┌─ MATERIALS PROVIDED
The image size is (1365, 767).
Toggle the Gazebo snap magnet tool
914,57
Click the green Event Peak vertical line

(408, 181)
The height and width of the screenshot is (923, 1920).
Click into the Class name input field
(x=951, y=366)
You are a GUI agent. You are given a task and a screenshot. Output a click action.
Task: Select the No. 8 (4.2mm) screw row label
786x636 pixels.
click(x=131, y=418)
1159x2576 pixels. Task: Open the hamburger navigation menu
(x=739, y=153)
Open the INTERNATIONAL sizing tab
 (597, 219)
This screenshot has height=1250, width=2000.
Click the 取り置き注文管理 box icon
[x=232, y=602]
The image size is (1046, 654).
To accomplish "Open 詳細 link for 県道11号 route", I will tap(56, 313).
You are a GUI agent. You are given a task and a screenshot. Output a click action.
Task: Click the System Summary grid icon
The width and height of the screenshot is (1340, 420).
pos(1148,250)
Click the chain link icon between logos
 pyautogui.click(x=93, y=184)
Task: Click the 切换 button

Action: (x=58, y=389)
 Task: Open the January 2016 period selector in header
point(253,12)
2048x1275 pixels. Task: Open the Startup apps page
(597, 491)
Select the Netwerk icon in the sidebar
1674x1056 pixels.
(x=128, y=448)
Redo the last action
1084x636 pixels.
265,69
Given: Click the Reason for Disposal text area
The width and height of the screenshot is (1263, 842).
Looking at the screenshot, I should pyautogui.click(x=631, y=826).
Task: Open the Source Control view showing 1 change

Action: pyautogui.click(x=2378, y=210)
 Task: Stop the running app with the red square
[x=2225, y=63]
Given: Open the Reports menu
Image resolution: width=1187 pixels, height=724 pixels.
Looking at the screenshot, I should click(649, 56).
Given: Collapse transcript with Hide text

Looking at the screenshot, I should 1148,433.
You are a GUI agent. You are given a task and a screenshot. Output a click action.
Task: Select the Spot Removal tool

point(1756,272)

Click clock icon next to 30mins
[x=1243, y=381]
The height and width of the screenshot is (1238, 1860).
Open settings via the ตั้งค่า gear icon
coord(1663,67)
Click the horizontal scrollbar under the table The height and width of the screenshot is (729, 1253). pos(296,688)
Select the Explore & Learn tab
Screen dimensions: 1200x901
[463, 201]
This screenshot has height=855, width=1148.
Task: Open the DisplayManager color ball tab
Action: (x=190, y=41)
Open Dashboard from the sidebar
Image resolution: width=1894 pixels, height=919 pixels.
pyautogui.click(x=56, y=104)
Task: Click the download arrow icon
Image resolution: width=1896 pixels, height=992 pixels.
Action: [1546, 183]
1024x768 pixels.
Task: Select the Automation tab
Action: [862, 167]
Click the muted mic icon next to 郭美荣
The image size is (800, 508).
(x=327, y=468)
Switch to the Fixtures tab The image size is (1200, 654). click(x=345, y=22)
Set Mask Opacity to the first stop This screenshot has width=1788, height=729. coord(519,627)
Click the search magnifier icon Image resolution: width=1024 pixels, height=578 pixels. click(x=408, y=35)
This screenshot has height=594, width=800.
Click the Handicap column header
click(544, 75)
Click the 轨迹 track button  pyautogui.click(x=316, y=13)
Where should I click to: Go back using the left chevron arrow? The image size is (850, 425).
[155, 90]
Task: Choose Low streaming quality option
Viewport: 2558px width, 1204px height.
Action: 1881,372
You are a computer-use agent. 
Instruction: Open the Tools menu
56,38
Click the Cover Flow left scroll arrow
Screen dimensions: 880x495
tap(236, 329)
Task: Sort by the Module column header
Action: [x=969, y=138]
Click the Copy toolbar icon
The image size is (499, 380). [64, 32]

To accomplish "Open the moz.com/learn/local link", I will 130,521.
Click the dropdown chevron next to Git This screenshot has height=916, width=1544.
└─
[DIRECTION]: Copy out the listing from the line containing "Click the muted mic icon next to 郭美荣" through the line containing "Set Mask Opacity", keeping every character the same.

[EXERCISE SOLUTION]:
Click the muted mic icon next to 郭美荣
The image size is (800, 508).
(x=327, y=468)
Switch to the Fixtures tab The image size is (1200, 654). click(x=345, y=22)
Set Mask Opacity to the first stop This screenshot has width=1788, height=729. coord(519,627)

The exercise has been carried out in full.